(fɪˈnæns, ˈfaɪ næns)
feel the pinch To sense one’s precarious financial position; to be in a tight spot. In this expression, pinch carries its figurative meaning of an internal twinge of emotional discomfort. The expression most often refers to an economic situation which warrants austerity measures.
grubstake Money advanced in exchange for a share in a venture’s expected return. The term, dating from at least 1863, originally referred to money “staked” to prospectors for “grub” and other provisions in return for a part of the profits from their finds.
The farmer realizes the … plight of the out-of-work who … is left without a grubstake between himself and hunger. (The Atlantic Monthly, March, 1932)
in the black Making a profit; out of debt. This Americanism is so called from the bookkeeping practice of entering profits in black ink. It is synonymous with out of the red.
This time she appeared at the Italian Village, and within two weeks she had pulled it out of the red ink and into the black. (American Mercury, July, 1935)
on a shoestring Dependent upon a very small sum of money; relying on a meager amount of money as capital in a working investment. This colloquial meaning of shoestring has been common in the U.S. since the early part of the century, though precisely how it acquired this sense is unclear. Perhaps shoestring was equivalent to “the cost of a shoestring.”
They accomplished their elegance on a shoestring, too. (Ward County [North Dakota] Independent, July, 1944)
play the papers To gamble. This obsolete Americanism was current in the 19th century.
Poor Kit was in a bad way one hour before we parted. The fact is, you know, he’d bin playin’ the papers (meaning gamblin’) and had lost everything. (De Witt C. Peters, The Life and Adventures of Kit Carson, 1858)
A similar expression with specific reference to horse racing is play the ponies.
prime the pump To attempt to rejuvenate an enterprise by channeling money into it; to try to maintain or stimulate economic activity through government expenditure. A pump is primed or prepared for use by pouring water into it to produce suction. The expression was used figuratively by T. W. Arnold, as cited in Webster’s Third:
This spending has not yet primed the pump.
salt away To save or hold in reserve money or other valuables for future use; to build a nest egg. The figurative meaning of this expression is derived from its literal one, i.e., preserving meat or other perishables by adding salt.
[There is] no one to hinder you from salting away as many millions as you can carry off! (R. W. Chambers, Maids of Paradise, 1902)

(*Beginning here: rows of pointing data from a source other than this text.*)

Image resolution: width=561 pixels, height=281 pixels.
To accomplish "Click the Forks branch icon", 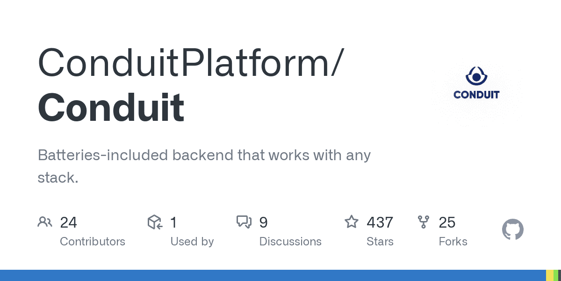I will tap(424, 222).
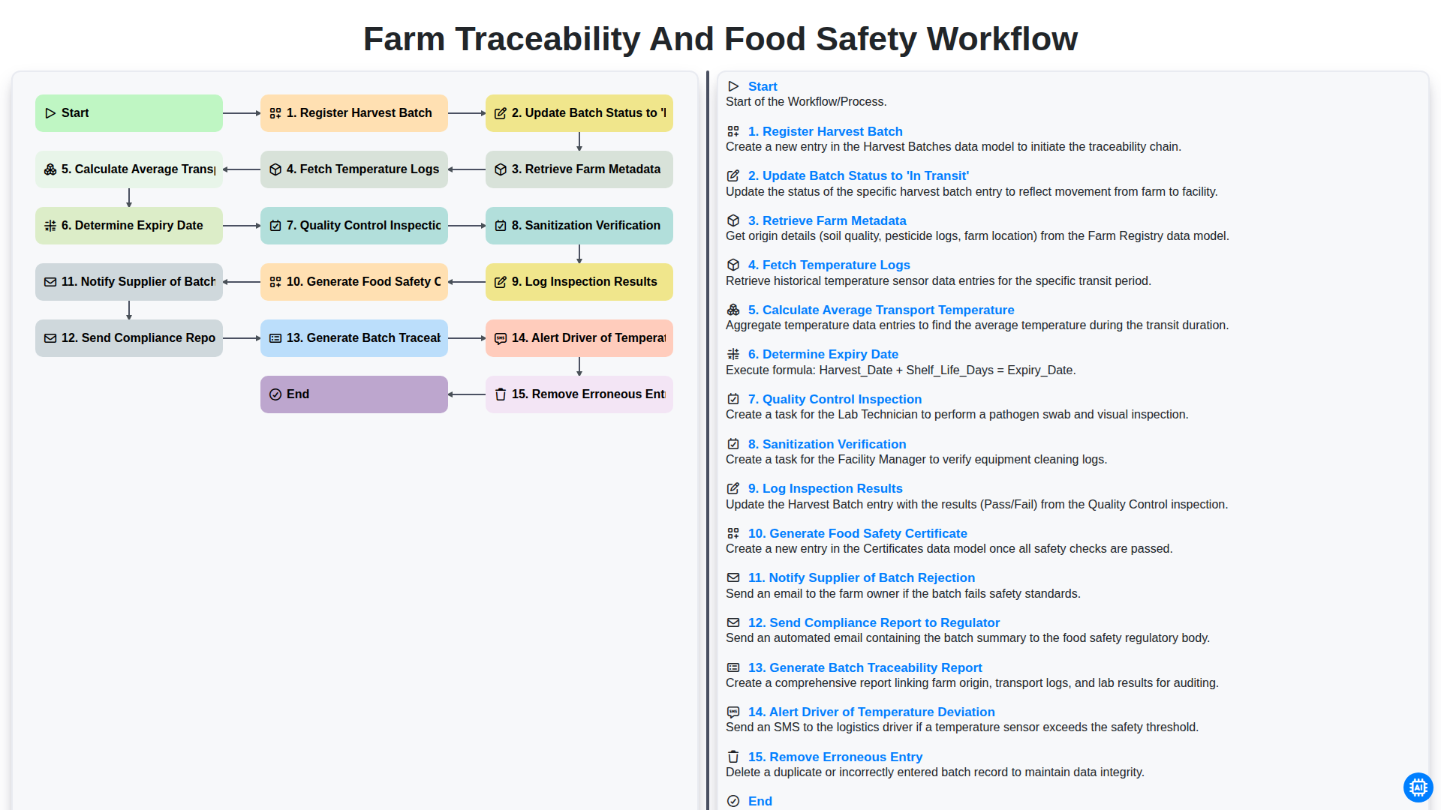Click the trash icon beside Remove Erroneous Entry
Screen dimensions: 1441x810
733,757
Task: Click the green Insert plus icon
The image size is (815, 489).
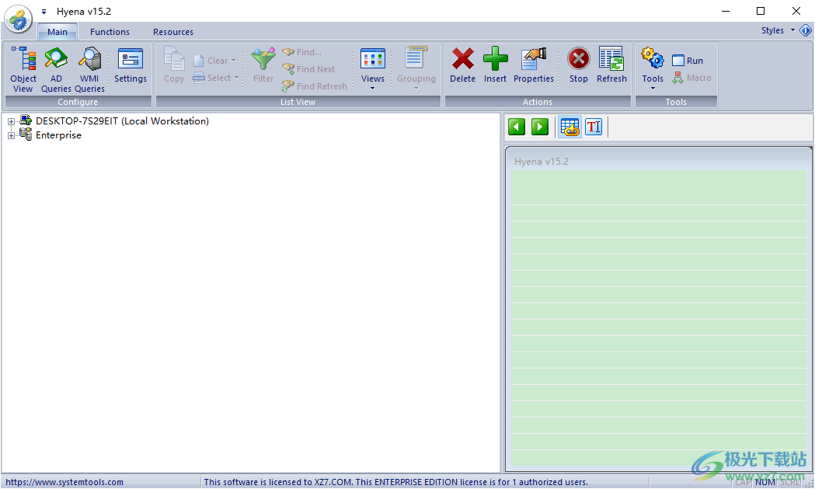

sock away To set aside money in a savings account; to save or put money in reserve. This American expression implies that the money is being stowed away for some future investment. It may derive from the days when socks were a common storage receptacle for one’s savings. The phrase appeared in Life, as cited by Webster’s Third:
(He) has socked away very little of his earnings with which to buy a ranch.